Data excerpts>
***

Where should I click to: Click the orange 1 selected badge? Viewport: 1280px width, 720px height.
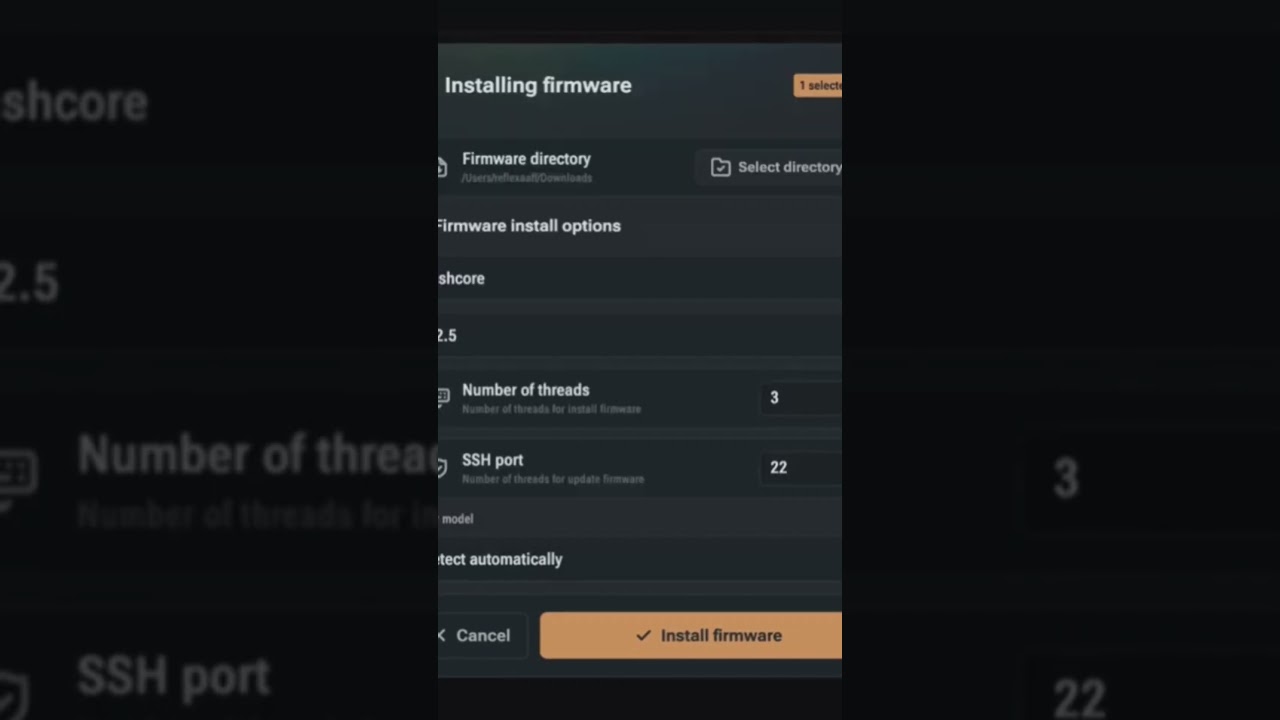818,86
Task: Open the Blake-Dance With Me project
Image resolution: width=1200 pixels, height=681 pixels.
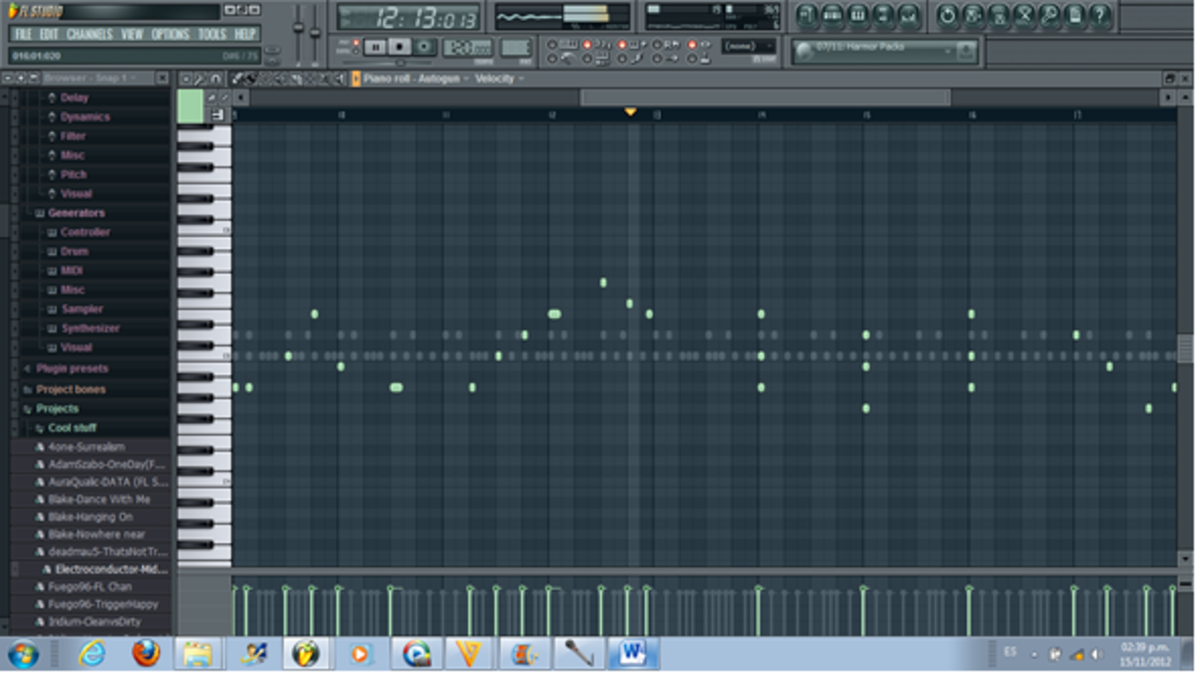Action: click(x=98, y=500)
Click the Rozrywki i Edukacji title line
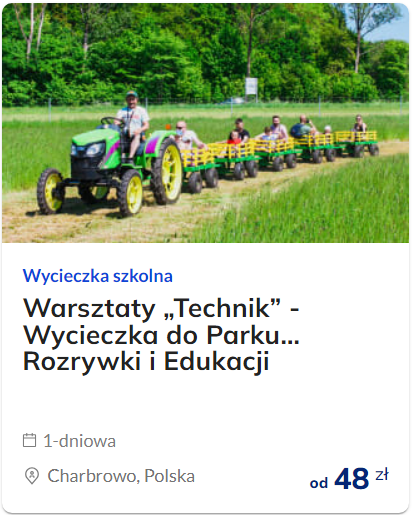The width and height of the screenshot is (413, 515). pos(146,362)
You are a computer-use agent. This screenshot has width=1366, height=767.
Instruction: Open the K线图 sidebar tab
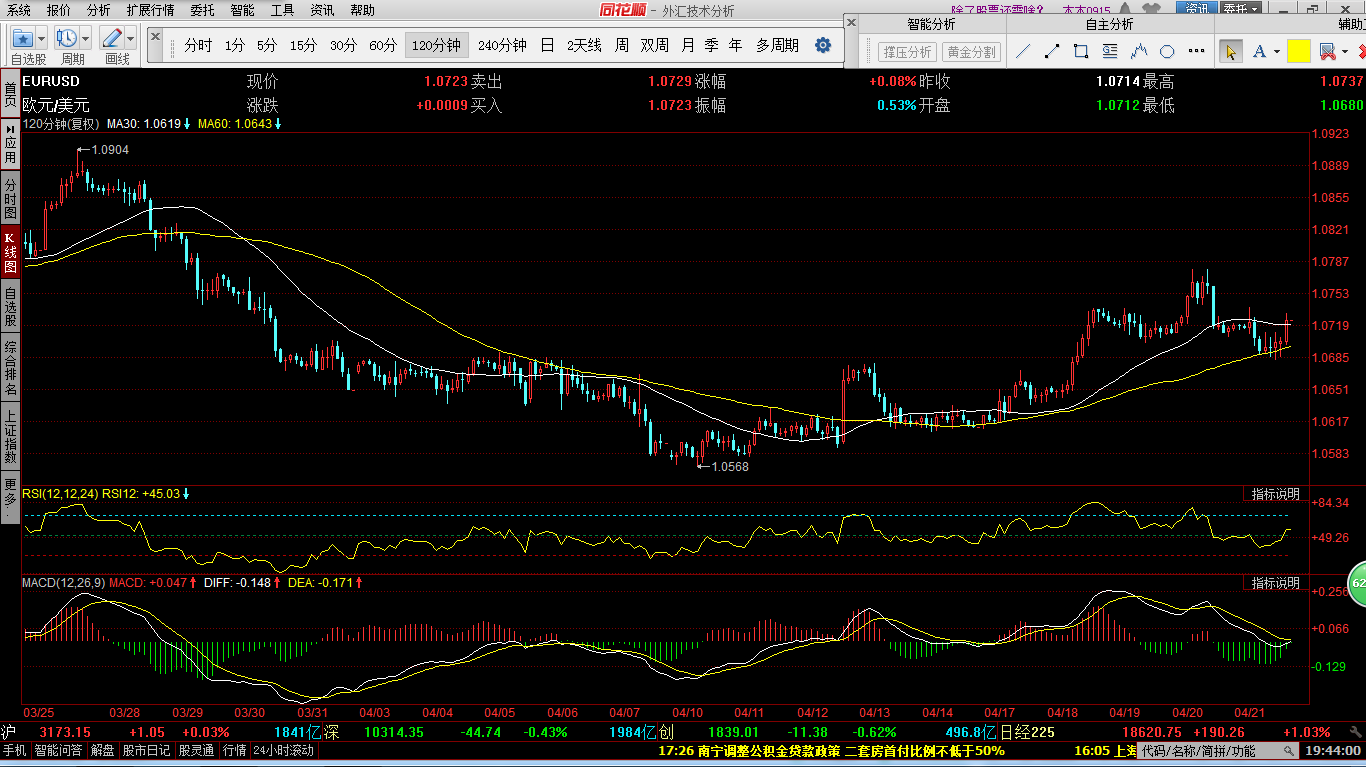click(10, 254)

***

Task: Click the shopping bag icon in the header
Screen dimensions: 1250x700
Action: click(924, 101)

***

Assignment> Which lines of the records above contain the word "Task"? Copy each of them.

Output below>
Task: Open the Blake-Dance With Me project
Task: Click the shopping bag icon in the header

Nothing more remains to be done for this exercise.